▶ _EXTRACTED RECORDS_
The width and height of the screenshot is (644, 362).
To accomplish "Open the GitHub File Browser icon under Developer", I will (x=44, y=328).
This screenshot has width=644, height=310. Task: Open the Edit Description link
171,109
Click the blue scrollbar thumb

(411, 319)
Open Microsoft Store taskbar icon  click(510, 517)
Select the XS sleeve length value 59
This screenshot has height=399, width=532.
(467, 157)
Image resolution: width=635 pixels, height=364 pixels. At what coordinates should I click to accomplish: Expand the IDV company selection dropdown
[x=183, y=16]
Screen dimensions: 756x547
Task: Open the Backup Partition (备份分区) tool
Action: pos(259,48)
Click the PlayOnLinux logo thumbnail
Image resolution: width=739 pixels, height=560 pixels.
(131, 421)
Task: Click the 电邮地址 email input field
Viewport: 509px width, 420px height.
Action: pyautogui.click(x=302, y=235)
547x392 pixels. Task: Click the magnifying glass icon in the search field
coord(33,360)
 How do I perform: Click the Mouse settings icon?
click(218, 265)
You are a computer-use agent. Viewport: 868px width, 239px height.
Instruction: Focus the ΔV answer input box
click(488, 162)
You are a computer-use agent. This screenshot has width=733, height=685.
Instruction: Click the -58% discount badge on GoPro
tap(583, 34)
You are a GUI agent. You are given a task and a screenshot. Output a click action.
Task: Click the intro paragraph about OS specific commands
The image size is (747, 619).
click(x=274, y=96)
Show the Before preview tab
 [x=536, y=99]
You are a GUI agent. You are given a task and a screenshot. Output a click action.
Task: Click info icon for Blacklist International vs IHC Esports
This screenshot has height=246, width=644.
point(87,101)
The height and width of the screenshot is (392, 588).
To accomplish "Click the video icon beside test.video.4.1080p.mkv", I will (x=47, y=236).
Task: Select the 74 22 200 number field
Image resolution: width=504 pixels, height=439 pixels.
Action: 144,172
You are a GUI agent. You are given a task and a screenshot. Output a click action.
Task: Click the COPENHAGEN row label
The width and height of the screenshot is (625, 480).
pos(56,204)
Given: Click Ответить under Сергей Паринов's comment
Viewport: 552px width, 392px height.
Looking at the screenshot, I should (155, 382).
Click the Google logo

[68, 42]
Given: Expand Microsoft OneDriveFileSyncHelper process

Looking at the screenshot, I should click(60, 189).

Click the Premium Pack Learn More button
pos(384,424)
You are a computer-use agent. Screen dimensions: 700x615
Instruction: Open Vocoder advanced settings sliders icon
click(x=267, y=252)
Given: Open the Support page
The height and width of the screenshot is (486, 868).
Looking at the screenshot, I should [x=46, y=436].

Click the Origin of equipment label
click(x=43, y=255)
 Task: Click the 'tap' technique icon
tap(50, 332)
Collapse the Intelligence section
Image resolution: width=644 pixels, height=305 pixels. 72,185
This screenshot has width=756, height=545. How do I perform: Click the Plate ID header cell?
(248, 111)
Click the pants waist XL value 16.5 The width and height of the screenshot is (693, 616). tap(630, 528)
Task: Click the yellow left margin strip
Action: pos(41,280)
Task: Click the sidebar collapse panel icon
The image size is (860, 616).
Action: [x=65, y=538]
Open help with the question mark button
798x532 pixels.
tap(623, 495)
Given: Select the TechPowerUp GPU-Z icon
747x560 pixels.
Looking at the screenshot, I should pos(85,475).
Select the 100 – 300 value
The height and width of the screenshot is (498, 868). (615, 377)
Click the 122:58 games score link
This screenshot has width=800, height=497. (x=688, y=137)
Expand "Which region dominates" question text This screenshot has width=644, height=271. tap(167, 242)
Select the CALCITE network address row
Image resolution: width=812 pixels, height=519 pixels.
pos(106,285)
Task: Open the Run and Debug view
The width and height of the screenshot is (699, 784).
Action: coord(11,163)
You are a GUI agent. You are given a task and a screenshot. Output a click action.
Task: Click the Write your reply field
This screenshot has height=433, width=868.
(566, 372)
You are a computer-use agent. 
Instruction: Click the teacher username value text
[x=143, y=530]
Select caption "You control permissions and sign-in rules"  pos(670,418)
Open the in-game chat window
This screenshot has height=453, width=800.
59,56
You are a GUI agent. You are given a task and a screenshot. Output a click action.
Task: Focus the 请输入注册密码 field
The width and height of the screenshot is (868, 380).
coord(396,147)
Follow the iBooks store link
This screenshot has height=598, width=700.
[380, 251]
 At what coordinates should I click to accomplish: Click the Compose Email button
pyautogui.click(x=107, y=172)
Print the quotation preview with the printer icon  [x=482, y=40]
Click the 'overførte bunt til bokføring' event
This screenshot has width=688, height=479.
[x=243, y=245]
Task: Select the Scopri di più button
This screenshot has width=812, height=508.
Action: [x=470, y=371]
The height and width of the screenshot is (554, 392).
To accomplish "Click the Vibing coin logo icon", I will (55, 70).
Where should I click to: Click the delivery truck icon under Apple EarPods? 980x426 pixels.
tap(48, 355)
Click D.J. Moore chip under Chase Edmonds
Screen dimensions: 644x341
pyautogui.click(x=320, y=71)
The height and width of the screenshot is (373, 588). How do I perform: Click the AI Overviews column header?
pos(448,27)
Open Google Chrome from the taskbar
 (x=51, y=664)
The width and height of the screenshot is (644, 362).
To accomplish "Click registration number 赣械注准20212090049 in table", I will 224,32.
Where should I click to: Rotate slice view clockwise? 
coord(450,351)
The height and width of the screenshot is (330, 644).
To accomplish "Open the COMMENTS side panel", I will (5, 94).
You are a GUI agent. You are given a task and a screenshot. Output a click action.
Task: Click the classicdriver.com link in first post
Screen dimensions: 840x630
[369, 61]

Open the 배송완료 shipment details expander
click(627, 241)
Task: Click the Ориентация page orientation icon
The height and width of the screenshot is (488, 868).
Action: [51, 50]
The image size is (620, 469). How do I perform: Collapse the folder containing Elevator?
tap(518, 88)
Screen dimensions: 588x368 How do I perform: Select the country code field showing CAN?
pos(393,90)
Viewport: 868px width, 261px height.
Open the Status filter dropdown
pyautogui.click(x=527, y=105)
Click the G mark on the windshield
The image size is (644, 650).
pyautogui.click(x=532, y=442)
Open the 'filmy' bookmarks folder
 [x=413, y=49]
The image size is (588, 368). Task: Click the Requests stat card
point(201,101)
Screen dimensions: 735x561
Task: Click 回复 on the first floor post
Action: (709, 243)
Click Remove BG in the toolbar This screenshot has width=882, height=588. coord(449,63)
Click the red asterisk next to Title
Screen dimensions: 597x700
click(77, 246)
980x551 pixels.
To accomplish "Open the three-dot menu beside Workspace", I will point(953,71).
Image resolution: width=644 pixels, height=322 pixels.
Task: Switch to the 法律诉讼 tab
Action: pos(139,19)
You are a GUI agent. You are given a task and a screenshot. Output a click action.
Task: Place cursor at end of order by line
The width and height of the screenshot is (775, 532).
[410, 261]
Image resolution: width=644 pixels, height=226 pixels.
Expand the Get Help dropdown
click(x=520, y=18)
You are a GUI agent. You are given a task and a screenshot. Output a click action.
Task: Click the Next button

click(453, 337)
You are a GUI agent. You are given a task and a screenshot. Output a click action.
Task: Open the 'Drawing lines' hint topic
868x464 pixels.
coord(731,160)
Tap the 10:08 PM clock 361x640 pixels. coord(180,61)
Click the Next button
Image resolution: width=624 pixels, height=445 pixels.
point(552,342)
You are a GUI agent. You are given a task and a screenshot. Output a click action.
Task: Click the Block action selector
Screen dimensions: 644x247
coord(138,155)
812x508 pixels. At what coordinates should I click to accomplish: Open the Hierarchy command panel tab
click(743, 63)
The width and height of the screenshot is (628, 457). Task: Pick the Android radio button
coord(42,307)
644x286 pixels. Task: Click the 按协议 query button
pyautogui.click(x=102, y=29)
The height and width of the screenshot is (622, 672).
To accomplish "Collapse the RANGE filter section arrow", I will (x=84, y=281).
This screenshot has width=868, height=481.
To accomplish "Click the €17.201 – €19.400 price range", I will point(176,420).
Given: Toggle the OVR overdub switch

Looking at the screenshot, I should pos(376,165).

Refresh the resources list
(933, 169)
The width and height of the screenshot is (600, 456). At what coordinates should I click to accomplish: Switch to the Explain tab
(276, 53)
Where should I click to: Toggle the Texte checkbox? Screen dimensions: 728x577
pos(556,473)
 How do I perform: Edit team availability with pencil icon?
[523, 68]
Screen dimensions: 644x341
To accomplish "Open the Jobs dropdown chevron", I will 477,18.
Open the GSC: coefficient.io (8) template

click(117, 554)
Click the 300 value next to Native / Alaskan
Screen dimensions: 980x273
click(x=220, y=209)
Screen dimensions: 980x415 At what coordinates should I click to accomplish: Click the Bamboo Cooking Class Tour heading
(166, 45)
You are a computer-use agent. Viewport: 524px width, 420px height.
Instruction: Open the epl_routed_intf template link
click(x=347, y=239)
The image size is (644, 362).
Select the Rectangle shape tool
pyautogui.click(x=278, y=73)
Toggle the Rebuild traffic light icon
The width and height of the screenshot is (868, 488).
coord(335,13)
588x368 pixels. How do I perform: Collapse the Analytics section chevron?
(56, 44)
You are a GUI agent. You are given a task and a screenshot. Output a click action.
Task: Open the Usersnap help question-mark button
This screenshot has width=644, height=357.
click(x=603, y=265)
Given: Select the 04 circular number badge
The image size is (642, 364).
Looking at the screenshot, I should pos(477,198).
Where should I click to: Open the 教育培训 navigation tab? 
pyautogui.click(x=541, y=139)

▶ _ABOUT THIS EXERCISE_
The answer is the line with "812x508 pixels. At" plus every line after it, printed exactly as they appear above.

▶ _OUTPUT FOR THIS TASK_
812x508 pixels. At what coordinates should I click to accomplish: Open the Hierarchy command panel tab
click(743, 63)
The width and height of the screenshot is (628, 457). Task: Pick the Android radio button
coord(42,307)
644x286 pixels. Task: Click the 按协议 query button
pyautogui.click(x=102, y=29)
The height and width of the screenshot is (622, 672).
To accomplish "Collapse the RANGE filter section arrow", I will (x=84, y=281).
This screenshot has width=868, height=481.
To accomplish "Click the €17.201 – €19.400 price range", I will point(176,420).
Given: Toggle the OVR overdub switch

Looking at the screenshot, I should pos(376,165).

Refresh the resources list
(933, 169)
The width and height of the screenshot is (600, 456). At what coordinates should I click to accomplish: Switch to the Explain tab
(276, 53)
Where should I click to: Toggle the Texte checkbox? Screen dimensions: 728x577
pos(556,473)
 How do I perform: Edit team availability with pencil icon?
[523, 68]
Screen dimensions: 644x341
To accomplish "Open the Jobs dropdown chevron", I will 477,18.
Open the GSC: coefficient.io (8) template

click(117, 554)
Click the 300 value next to Native / Alaskan
Screen dimensions: 980x273
click(x=220, y=209)
Screen dimensions: 980x415 At what coordinates should I click to accomplish: Click the Bamboo Cooking Class Tour heading
(166, 45)
You are a computer-use agent. Viewport: 524px width, 420px height.
Instruction: Open the epl_routed_intf template link
click(x=347, y=239)
The image size is (644, 362).
Select the Rectangle shape tool
pyautogui.click(x=278, y=73)
Toggle the Rebuild traffic light icon
The width and height of the screenshot is (868, 488).
coord(335,13)
588x368 pixels. How do I perform: Collapse the Analytics section chevron?
(56, 44)
You are a GUI agent. You are given a task and a screenshot. Output a click action.
Task: Open the Usersnap help question-mark button
This screenshot has width=644, height=357.
click(x=603, y=265)
Given: Select the 04 circular number badge
The image size is (642, 364).
Looking at the screenshot, I should pos(477,198).
Where should I click to: Open the 教育培训 navigation tab? 
pyautogui.click(x=541, y=139)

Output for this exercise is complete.